### EXERCISE REQUIREMENTS
Reproduce the listing below exactly, except for its pictures.

### RECORD SET
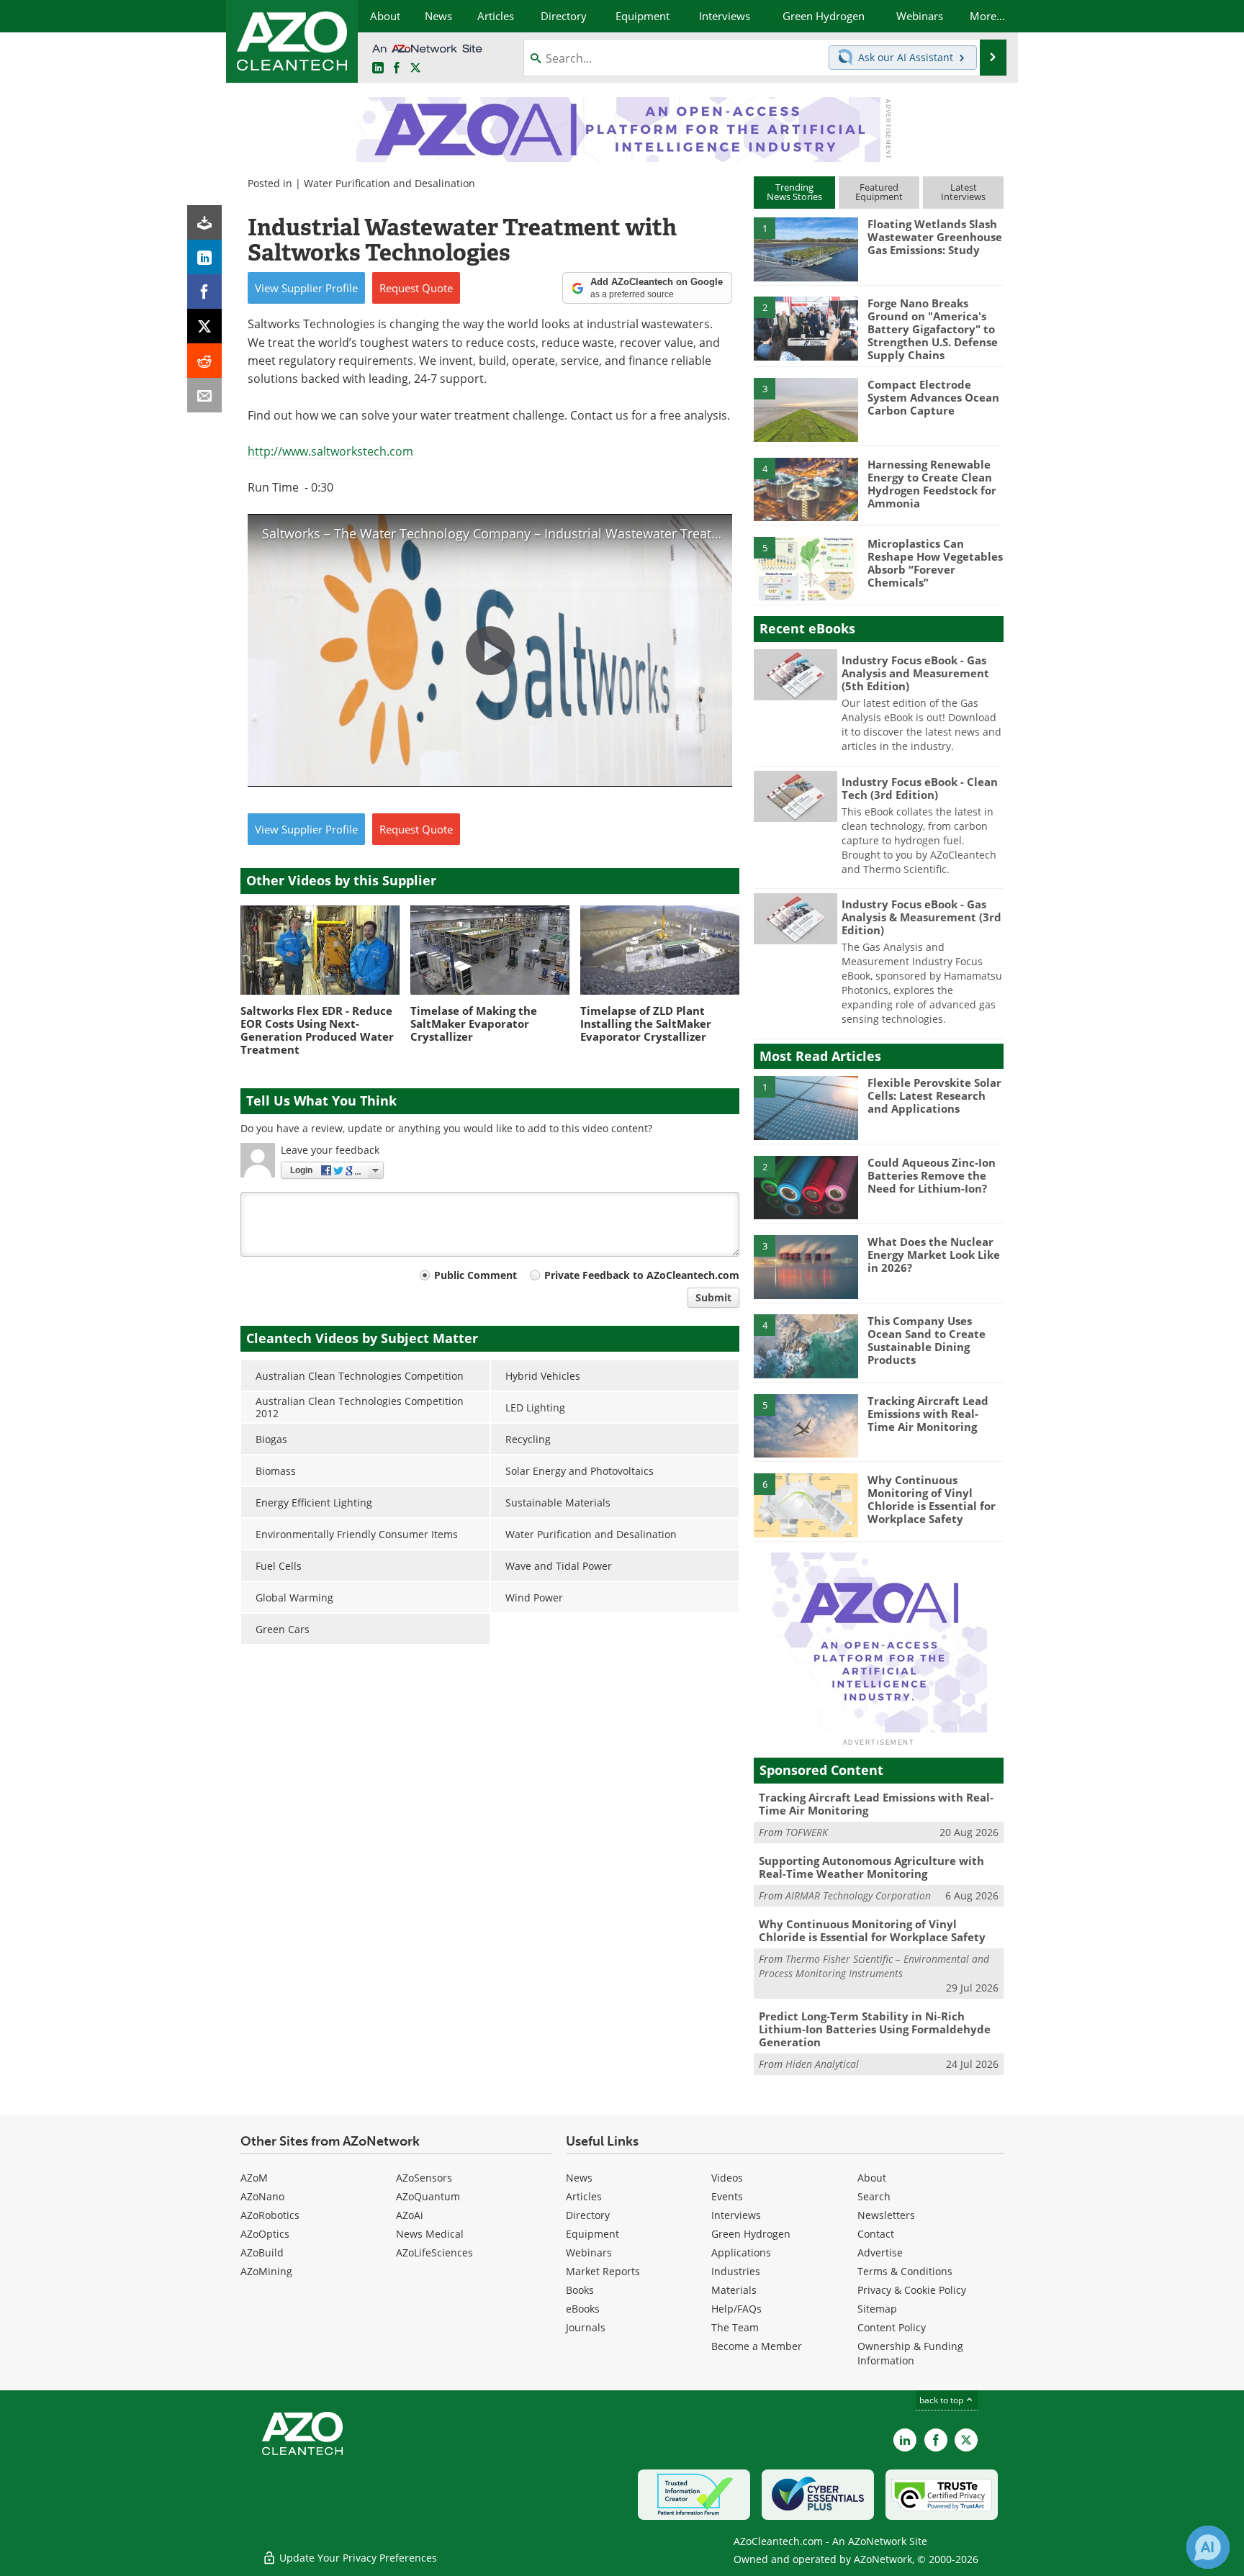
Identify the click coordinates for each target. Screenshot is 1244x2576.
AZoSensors (424, 2177)
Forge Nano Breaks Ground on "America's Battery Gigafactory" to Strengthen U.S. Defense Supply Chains (932, 329)
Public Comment (475, 1275)
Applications (741, 2252)
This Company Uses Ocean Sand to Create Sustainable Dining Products (926, 1340)
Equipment (592, 2234)
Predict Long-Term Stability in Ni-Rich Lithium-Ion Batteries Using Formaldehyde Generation (875, 2029)
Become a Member (756, 2346)
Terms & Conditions (904, 2271)
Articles (584, 2196)
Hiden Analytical (822, 2064)
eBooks (583, 2308)
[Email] (204, 395)
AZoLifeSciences (434, 2252)
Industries (735, 2271)
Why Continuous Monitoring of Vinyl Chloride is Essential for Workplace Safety (931, 1499)
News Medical (430, 2234)
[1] (805, 248)
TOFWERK (806, 1832)
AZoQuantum (428, 2196)
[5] (805, 567)
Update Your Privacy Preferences (356, 2557)
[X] (204, 326)
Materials (734, 2290)
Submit (713, 1297)
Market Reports (603, 2271)
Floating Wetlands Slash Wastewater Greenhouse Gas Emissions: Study (934, 237)
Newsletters (886, 2215)
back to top (942, 2399)
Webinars (589, 2252)
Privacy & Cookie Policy (911, 2290)
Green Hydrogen (750, 2234)
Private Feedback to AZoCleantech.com (641, 1275)
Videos (727, 2177)
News (579, 2177)
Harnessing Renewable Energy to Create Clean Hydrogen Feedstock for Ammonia (931, 483)
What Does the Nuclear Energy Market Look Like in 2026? (933, 1254)
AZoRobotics (269, 2215)
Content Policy (891, 2327)
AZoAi (409, 2215)
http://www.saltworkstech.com (330, 450)
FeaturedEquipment (879, 192)
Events (727, 2196)
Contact (875, 2234)
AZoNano (262, 2196)
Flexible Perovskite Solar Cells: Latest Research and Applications (934, 1095)
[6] (805, 1504)
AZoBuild (262, 2252)
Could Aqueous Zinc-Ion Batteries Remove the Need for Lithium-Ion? (931, 1175)
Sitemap (877, 2308)
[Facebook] (204, 291)
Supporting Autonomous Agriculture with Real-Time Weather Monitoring (871, 1867)
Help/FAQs (736, 2308)
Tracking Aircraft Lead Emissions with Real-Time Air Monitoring (927, 1413)
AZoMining (266, 2271)
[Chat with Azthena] (1208, 2547)
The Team (735, 2327)
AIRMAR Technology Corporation (858, 1895)
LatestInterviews (963, 192)
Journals (585, 2327)
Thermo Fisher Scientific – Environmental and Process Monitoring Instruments (874, 1966)
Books (580, 2290)
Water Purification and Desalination (389, 183)
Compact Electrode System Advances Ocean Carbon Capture (933, 397)
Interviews (736, 2215)
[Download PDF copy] (204, 222)
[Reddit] (204, 360)
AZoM (254, 2177)
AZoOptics (264, 2234)
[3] (805, 408)
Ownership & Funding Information (910, 2353)
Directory (588, 2215)
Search (874, 2196)
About (871, 2177)
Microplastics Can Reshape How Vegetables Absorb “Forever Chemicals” (935, 562)
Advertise (880, 2252)
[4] (805, 488)
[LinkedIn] (204, 257)
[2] (805, 327)
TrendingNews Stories (794, 192)
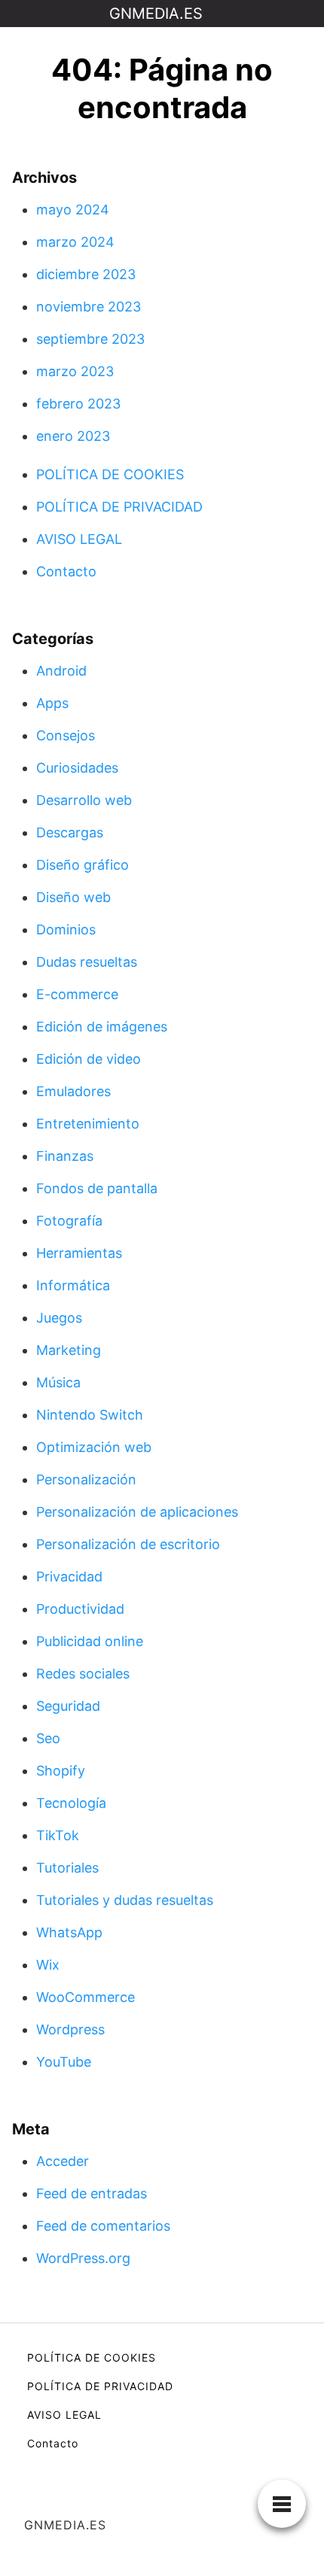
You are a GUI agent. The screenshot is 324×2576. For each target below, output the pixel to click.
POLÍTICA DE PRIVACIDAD (119, 507)
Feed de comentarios (103, 2226)
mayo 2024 (72, 209)
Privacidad (69, 1576)
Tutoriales (67, 1868)
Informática (73, 1285)
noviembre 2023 (88, 306)
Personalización (86, 1479)
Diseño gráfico (82, 865)
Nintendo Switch (89, 1415)
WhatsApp (69, 1932)
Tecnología (71, 1803)
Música (58, 1382)
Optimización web (93, 1447)
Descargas (69, 832)
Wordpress (70, 2029)
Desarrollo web (84, 800)
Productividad (80, 1609)
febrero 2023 (78, 404)
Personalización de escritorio (128, 1544)
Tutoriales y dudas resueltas (124, 1900)
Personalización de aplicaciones (137, 1512)
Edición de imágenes (101, 1026)
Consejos (65, 735)
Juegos (59, 1318)
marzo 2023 (75, 371)
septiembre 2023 (90, 339)
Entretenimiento (87, 1124)
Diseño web (73, 897)
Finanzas (64, 1156)
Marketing (68, 1350)
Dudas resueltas (86, 962)
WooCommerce (85, 1997)
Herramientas (79, 1253)
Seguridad (68, 1706)
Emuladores (73, 1091)
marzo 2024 (75, 242)
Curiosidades (77, 768)
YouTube (63, 2062)
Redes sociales (83, 1673)
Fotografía (69, 1221)
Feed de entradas (91, 2193)
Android (61, 671)
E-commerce (77, 994)
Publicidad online (89, 1641)
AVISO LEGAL (79, 539)
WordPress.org (83, 2258)
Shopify (60, 1771)
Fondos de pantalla (96, 1188)
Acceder (62, 2161)
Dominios (66, 929)
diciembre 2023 (86, 274)
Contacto (66, 571)
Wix (48, 1965)
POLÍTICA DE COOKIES (110, 474)
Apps (52, 703)
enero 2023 (73, 436)
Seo (48, 1738)
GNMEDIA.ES (156, 13)
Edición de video (88, 1059)
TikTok (57, 1835)
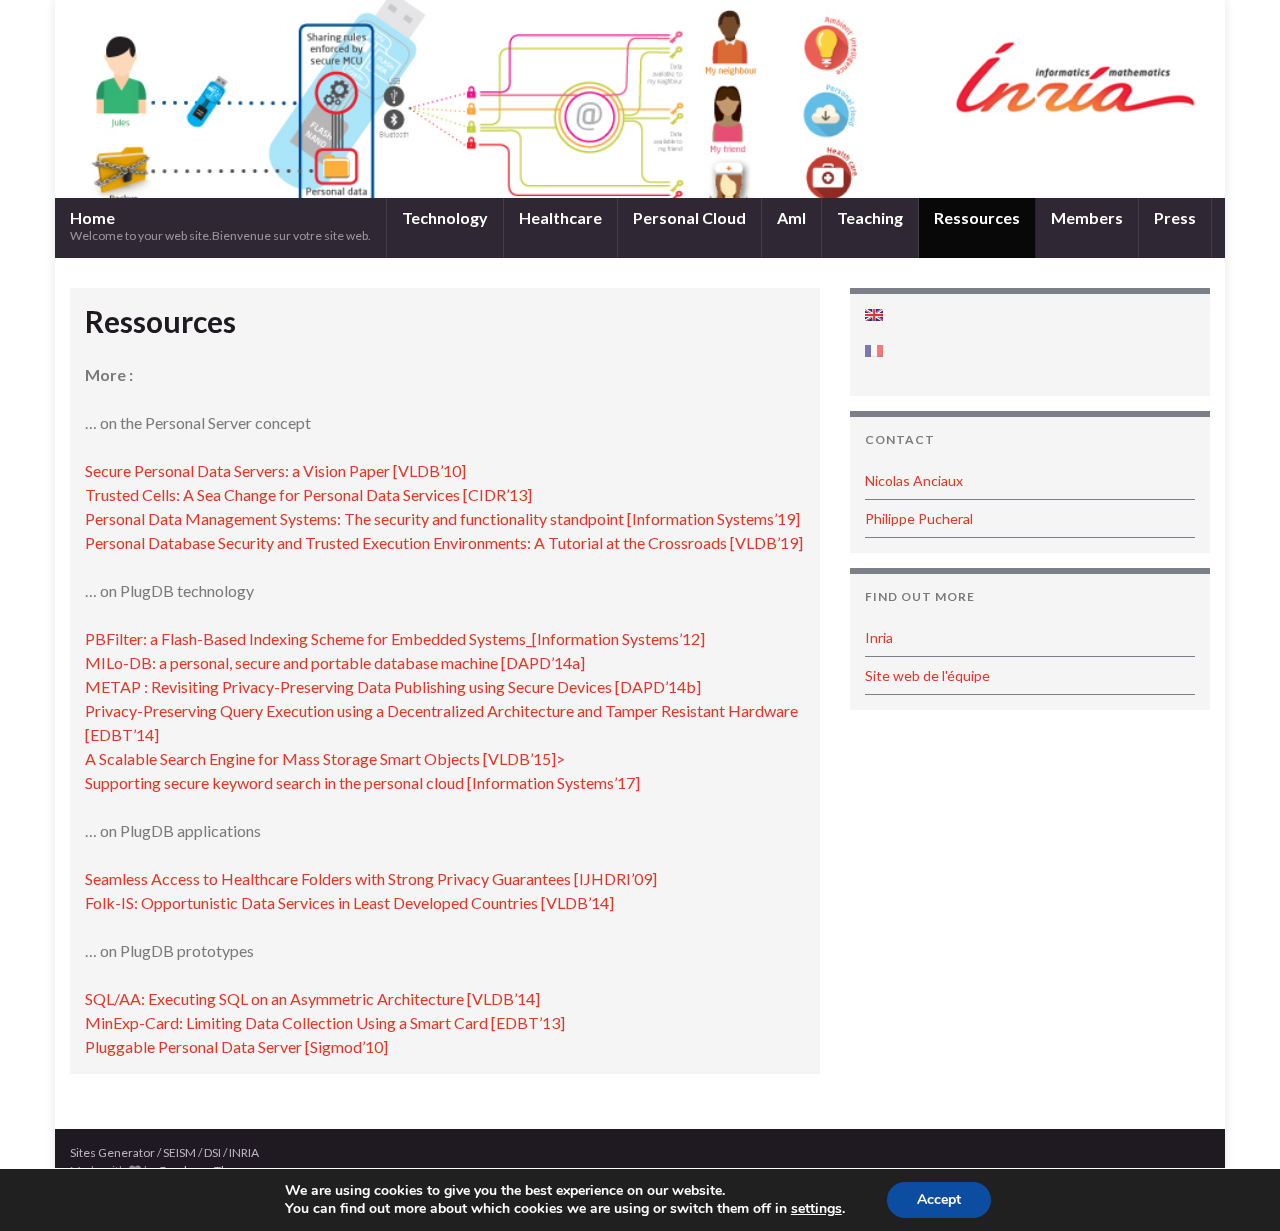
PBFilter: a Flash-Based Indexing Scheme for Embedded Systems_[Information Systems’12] (395, 638)
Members (1087, 217)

### WRITTEN RESPONSE
Identify the click coordinates for each target. Screenshot is 1244x2576.
AZoSensors (424, 2177)
Forge Nano Breaks Ground on "America's Battery Gigafactory" to Strengthen U.S. Defense Supply Chains (932, 329)
Public Comment (475, 1275)
Applications (741, 2252)
This Company Uses Ocean Sand to Create Sustainable Dining Products (926, 1340)
Equipment (592, 2234)
Predict Long-Term Stability in Ni-Rich Lithium-Ion Batteries Using Formaldehyde Generation (875, 2029)
Become a Member (756, 2346)
Terms & Conditions (904, 2271)
Articles (584, 2196)
Hiden Analytical (822, 2064)
eBooks (583, 2308)
[Email] (204, 395)
AZoLifeSciences (434, 2252)
Industries (735, 2271)
Why Continuous Monitoring of Vinyl Chloride is Essential for Workplace Safety (931, 1499)
News Medical (430, 2234)
[1] (805, 248)
TOFWERK (806, 1832)
AZoQuantum (428, 2196)
[5] (805, 567)
Update Your Privacy Preferences (356, 2557)
[X] (204, 326)
Materials (734, 2290)
Submit (713, 1297)
Market Reports (603, 2271)
Floating Wetlands Slash Wastewater Greenhouse Gas Emissions: Study (934, 237)
Newsletters (886, 2215)
back to top (942, 2399)
Webinars (589, 2252)
Privacy & Cookie Policy (911, 2290)
Green Hydrogen (750, 2234)
Private Feedback to AZoCleantech.com (641, 1275)
Videos (727, 2177)
News (579, 2177)
Harnessing Renewable Energy to Create Clean Hydrogen Feedstock for Ammonia (931, 483)
What Does the Nuclear Energy Market Look Like in 2026? (933, 1254)
AZoRobotics (269, 2215)
Content Policy (891, 2327)
AZoAi (409, 2215)
http://www.saltworkstech.com (330, 450)
FeaturedEquipment (879, 192)
Events (727, 2196)
Contact (875, 2234)
AZoNano (262, 2196)
Flexible Perovskite Solar Cells: Latest Research and Applications (934, 1095)
[6] (805, 1504)
AZoBuild (262, 2252)
Could Aqueous Zinc-Ion Batteries Remove the Need for Lithium-Ion? (931, 1175)
Sitemap (877, 2308)
[Facebook] (204, 291)
Supporting Autonomous Agriculture with Real-Time Weather Monitoring (871, 1867)
Help/FAQs (736, 2308)
Tracking Aircraft Lead Emissions with Real-Time Air Monitoring (927, 1413)
AZoMining (266, 2271)
[Chat with Azthena] (1208, 2547)
The Team (735, 2327)
AIRMAR Technology Corporation (858, 1895)
LatestInterviews (963, 192)
Journals (585, 2327)
Thermo Fisher Scientific – Environmental and Process Monitoring Instruments (874, 1966)
Books (580, 2290)
Water Purification and Desalination (389, 183)
Compact Electrode System Advances Ocean Carbon Capture (933, 397)
Interviews (736, 2215)
[Download PDF copy] (204, 222)
[Reddit] (204, 360)
AZoM (254, 2177)
AZoOptics (264, 2234)
[3] (805, 408)
Ownership & Funding Information (910, 2353)
Directory (588, 2215)
Search (874, 2196)
About (871, 2177)
Microplastics Can Reshape How Vegetables Absorb “Forever Chemicals” (935, 562)
Advertise (880, 2252)
[4] (805, 488)
[LinkedIn] (204, 257)
[2] (805, 327)
TrendingNews Stories (794, 192)
You are a GUI agent. The screenshot is 324×2576. For each target below, output the pixel to click.
POLÍTICA DE PRIVACIDAD (119, 507)
Feed de comentarios (103, 2226)
mayo 2024 (72, 209)
Privacidad (69, 1576)
Tutoriales (67, 1868)
Informática (73, 1285)
noviembre 2023 (88, 306)
Personalización (86, 1479)
Diseño gráfico (82, 865)
Nintendo Switch (89, 1415)
WhatsApp (69, 1932)
Tecnología (71, 1803)
Música (58, 1382)
Optimización web (93, 1447)
Descargas (69, 832)
Wordpress (70, 2029)
Desarrollo web (84, 800)
Productividad (80, 1609)
febrero 2023 (78, 404)
Personalización de escritorio (128, 1544)
Tutoriales y dudas resueltas (124, 1900)
Personalización de aplicaciones (137, 1512)
Edición de imágenes (101, 1026)
Consejos (65, 735)
Juegos (59, 1318)
marzo 2023 (75, 371)
septiembre 2023 (90, 339)
Entretenimiento (87, 1124)
Diseño web (73, 897)
Finanzas (64, 1156)
Marketing (68, 1350)
Dudas resueltas (86, 962)
WooCommerce (85, 1997)
Herramientas (79, 1253)
Seguridad (68, 1706)
Emuladores (73, 1091)
marzo 2024 (75, 242)
Curiosidades (77, 768)
YouTube (63, 2062)
Redes sociales (83, 1673)
Fotografía (69, 1221)
Feed de entradas (91, 2193)
Android (61, 671)
E-commerce (77, 994)
Publicidad online (89, 1641)
AVISO LEGAL (79, 539)
WordPress.org (83, 2258)
Shopify (60, 1771)
Fondos de pantalla (96, 1188)
Acceder (62, 2161)
Dominios (66, 929)
diciembre 2023 (86, 274)
Contacto (66, 571)
Wix (48, 1965)
POLÍTICA DE COOKIES (110, 474)
Apps (52, 703)
enero 2023 (73, 436)
Seo (48, 1738)
GNMEDIA.ES (156, 13)
Edición de video (88, 1059)
TikTok (57, 1835)
PBFilter: a Flash-Based Indexing Scheme for Embedded Systems_[Information Systems’12] (395, 638)
Members (1087, 217)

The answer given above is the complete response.